--- BEGIN Passage to read ---

How can I scrape websites using n8n and JavaScript?
Web scraping with n8n and JavaScript combines the power of workflow automation with flexible scripting capabilities. This guide demonstrates how to extract data from websites using n8n's built-in nodes and custom JavaScript code for complex scenarios.
Understanding n8n Web Scraping Approaches
n8n offers multiple methods for web scraping:
- HTTP Request node: For simple HTML fetching
- HTML Extract node: For parsing HTML content
- Code node: For custom JavaScript logic
- Function node: For transforming data
- Third-party integrations: Like WebScraping.AI for advanced scenarios
Method 1: Basic Web Scraping with HTTP Request + HTML Extract
The simplest approach combines HTTP Request and HTML Extract nodes:
Step 1: Fetch the HTML Content
Add an HTTP Request node with these settings:
{
"method": "GET",
"url": "https://example.com/products",
"options": {
"redirect": {
"followRedirects": true
}
}
}
Step 2: Extract Data with CSS Selectors
Add an HTML Extract node to parse the HTML:
{
"extractionValues": {
"title": {
"cssSelector": "h1.product-title",
"returnValue": "text"
},
"price": {
"cssSelector": ".product-price",
"returnValue": "text"
},
"image": {
"cssSelector": "img.product-image",
"returnValue": "attribute",
"attribute": "src"

--- END Passage to read ---

Quote the n8n web scraping guide above word for word, from its first line to its last.

--- BEGIN Record extracts ---

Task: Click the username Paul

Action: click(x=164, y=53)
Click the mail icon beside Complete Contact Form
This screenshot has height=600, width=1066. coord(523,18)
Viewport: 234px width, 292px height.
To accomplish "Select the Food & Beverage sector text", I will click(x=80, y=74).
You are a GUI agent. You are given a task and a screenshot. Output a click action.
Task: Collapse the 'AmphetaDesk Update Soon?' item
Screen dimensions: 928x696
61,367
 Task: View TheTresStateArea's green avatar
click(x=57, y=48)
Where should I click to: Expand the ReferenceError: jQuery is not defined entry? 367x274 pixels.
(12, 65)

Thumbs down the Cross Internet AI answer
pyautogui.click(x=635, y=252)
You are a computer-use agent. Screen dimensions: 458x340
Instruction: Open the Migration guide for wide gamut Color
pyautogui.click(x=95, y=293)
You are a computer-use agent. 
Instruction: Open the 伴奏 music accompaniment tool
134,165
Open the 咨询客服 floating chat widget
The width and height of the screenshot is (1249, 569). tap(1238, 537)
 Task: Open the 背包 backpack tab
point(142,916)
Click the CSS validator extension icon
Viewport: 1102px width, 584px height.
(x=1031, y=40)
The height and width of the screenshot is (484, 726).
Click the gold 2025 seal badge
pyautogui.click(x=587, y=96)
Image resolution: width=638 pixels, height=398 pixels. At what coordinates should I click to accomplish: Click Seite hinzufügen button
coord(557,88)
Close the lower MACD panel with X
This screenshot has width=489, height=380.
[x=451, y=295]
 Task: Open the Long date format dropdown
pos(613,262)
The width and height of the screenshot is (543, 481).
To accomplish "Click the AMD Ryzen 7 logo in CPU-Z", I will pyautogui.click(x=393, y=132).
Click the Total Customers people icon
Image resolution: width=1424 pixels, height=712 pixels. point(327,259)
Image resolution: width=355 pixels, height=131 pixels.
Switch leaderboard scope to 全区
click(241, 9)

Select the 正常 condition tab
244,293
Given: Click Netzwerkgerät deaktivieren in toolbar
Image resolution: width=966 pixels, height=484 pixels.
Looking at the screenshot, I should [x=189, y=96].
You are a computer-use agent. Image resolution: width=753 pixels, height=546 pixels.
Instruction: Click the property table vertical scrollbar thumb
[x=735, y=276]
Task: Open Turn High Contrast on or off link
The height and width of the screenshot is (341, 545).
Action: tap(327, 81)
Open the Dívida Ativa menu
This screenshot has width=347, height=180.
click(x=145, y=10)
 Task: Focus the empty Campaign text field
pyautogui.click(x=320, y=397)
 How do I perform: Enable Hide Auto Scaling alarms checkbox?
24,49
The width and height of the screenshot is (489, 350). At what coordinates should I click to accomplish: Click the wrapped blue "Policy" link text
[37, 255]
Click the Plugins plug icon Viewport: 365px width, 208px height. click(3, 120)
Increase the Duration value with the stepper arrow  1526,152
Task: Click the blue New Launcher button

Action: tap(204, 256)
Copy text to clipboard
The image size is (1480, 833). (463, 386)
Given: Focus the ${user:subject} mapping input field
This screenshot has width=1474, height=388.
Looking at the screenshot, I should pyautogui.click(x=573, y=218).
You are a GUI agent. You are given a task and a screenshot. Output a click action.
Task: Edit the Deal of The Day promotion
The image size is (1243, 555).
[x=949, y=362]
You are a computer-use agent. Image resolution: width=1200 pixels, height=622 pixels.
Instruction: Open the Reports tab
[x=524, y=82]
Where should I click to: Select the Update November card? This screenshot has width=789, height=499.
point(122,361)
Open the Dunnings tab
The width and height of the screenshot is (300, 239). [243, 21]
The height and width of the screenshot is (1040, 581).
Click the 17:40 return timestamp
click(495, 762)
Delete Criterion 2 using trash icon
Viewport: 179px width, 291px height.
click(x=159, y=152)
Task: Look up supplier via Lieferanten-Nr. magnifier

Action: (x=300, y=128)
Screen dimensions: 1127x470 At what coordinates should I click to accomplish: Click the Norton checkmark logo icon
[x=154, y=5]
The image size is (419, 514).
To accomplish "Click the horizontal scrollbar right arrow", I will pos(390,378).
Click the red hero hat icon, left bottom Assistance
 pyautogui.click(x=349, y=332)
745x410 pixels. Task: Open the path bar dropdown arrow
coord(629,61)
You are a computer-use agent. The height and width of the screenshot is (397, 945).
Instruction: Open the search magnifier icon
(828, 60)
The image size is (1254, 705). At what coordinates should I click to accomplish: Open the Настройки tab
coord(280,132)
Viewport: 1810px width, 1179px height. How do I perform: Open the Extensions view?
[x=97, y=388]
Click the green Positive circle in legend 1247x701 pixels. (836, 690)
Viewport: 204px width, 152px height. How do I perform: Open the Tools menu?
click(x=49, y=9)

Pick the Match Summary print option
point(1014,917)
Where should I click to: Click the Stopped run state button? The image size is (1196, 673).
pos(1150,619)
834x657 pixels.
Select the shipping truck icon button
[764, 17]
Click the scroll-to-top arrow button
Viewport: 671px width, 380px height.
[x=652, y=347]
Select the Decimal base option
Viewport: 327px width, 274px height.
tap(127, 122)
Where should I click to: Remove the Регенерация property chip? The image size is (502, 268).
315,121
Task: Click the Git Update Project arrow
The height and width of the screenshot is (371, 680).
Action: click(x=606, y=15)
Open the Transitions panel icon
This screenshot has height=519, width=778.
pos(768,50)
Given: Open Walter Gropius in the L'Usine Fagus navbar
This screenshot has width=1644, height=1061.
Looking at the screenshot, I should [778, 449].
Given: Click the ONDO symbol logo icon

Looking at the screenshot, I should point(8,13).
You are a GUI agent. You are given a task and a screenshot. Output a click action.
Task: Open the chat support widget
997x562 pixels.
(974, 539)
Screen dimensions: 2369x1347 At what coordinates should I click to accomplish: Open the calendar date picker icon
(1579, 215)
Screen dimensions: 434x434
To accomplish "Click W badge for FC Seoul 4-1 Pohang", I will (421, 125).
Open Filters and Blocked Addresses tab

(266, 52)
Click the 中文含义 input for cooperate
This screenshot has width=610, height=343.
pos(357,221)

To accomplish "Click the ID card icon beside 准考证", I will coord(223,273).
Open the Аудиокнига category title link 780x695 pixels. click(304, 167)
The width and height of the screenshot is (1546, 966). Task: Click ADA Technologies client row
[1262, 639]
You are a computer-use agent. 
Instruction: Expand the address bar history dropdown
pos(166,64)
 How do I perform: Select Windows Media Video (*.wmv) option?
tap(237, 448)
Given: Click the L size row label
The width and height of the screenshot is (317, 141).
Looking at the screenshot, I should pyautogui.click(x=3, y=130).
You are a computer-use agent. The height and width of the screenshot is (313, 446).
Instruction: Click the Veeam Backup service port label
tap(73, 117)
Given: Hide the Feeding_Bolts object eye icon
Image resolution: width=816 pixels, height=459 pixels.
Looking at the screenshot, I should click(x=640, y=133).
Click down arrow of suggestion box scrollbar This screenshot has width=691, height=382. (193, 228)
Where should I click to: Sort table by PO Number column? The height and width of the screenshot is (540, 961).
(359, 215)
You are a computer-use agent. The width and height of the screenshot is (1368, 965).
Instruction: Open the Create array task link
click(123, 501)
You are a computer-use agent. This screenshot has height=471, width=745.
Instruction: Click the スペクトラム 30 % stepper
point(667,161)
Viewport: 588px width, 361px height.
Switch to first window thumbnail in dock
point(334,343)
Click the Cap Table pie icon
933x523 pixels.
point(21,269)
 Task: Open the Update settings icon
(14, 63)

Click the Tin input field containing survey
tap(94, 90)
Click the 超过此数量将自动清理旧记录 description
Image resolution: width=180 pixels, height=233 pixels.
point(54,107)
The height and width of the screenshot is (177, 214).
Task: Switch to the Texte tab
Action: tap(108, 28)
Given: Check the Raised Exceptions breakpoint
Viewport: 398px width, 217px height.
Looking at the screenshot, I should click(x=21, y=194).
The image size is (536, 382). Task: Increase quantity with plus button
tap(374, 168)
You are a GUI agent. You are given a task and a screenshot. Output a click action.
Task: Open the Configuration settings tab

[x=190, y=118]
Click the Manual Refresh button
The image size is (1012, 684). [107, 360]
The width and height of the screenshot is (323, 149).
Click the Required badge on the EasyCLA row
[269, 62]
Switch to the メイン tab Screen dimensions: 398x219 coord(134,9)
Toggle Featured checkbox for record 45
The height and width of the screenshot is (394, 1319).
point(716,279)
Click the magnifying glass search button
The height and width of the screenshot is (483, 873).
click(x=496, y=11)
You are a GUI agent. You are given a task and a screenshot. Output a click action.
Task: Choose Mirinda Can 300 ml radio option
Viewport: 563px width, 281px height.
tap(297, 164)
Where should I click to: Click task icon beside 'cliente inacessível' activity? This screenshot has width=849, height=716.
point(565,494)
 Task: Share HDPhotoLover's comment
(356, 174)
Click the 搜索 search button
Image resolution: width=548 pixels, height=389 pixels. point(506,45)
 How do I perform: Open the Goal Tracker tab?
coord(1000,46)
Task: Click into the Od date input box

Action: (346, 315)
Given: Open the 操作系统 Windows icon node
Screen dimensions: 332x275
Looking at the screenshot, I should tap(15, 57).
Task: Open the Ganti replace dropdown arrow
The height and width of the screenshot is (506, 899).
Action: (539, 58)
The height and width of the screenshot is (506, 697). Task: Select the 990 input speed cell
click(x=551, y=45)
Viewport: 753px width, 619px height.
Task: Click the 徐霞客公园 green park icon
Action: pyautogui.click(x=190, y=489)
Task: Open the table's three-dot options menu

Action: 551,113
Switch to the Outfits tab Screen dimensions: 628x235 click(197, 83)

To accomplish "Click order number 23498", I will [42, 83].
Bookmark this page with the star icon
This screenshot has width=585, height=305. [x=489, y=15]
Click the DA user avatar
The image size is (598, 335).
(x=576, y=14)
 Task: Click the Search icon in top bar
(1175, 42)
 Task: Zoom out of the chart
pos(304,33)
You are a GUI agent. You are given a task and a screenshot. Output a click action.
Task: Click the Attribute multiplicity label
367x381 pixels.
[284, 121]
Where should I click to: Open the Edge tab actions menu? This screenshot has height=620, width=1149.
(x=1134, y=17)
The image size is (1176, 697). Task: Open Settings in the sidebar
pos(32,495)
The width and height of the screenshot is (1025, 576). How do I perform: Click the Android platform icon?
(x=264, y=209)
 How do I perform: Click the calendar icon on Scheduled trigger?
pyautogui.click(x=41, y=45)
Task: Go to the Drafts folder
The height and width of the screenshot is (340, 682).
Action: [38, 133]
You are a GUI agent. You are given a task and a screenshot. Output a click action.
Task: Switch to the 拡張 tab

--- END Record extracts ---

#### Exercise result
How can I scrape websites using n8n and JavaScript?
Web scraping with n8n and JavaScript combines the power of workflow automation with flexible scripting capabilities. This guide demonstrates how to extract data from websites using n8n's built-in nodes and custom JavaScript code for complex scenarios.
Understanding n8n Web Scraping Approaches
n8n offers multiple methods for web scraping:
- HTTP Request node: For simple HTML fetching
- HTML Extract node: For parsing HTML content
- Code node: For custom JavaScript logic
- Function node: For transforming data
- Third-party integrations: Like WebScraping.AI for advanced scenarios
Method 1: Basic Web Scraping with HTTP Request + HTML Extract
The simplest approach combines HTTP Request and HTML Extract nodes:
Step 1: Fetch the HTML Content
Add an HTTP Request node with these settings:
{
"method": "GET",
"url": "https://example.com/products",
"options": {
"redirect": {
"followRedirects": true
}
}
}
Step 2: Extract Data with CSS Selectors
Add an HTML Extract node to parse the HTML:
{
"extractionValues": {
"title": {
"cssSelector": "h1.product-title",
"returnValue": "text"
},
"price": {
"cssSelector": ".product-price",
"returnValue": "text"
},
"image": {
"cssSelector": "img.product-image",
"returnValue": "attribute",
"attribute": "src"